SFEBES2023 Poster Presentations Adrenal and Cardiovascular (78 abstracts)
Department of Biochemistry, Glasgow Royal Infirmary, Glasgow, United Kingdom
Background: Primary aldosteronism is an increasingly recognised cause of hypertension, caused by excess aldosterone secretion. Screening and confirmatory tests such as saline suppression tests (SST) require accurate measurements of aldosterone and use of appropriate cut-offs. Many laboratories have chosen liquid chromatography tandem mass spectrometry (LC-MSMS) methods as issues of poor specificity have been reported for immunoassay methods. During the validation of a LC-MSMS method at Glasgow Royal Infirmary (GRI), comparison with the existing IDS-iSYS immunoassay showed a 35% negative bias, requiring re-evaluation of the aldosterone renin ratio and SST cut-offs.
Method: Paired specimens from SST (n=55) referred to GRI for aldosterone were analysed by immunoassay (IDS-iSYS) and LC-MSMS methods. Samples with baseline AldoLC-MSMS > 210 pmol/l (equivalent to AldoIA 300 pmol/l) were excluded. Clinical information was obtained for all patients. Interpretation of SST varies between centres but several studies quote an immunoassay aldosterone (AldoIA) of < 190 pmol/l as an appropriate response. From sample comparison AldoIA =190 pmol/l equates to AldoLC-MSMS =120 pmol/l.

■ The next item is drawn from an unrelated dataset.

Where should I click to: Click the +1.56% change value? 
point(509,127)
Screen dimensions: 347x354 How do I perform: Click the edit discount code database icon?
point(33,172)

Results: Concordant results were recorded for 37/42 patients and 5/42 were discrepant. Two patients had potential false positives by IA resulting in unnecessary investigations. Three patients were potentially false negatives by IA, all of which required alterations to their medical management. One of these patients also had a false negative AldoIA baseline result. An additional patient not included as the baseline AldoLC-MSMS=174 pmol/l, underwent unnecessary adrenal vein sampling due to possible false positive IA results, pre and post SST.
Conclusion: This data highlights the variability in performance of the immunoassay method compared to the LC-MSMS method. Unfortunately definitive outcomes were not available for the patients in this cohort but potential false positive and false negative results were reported. False positive confirmatory tests put the patient at risk of unnecessary invasive procedures such as adrenal vein sampling.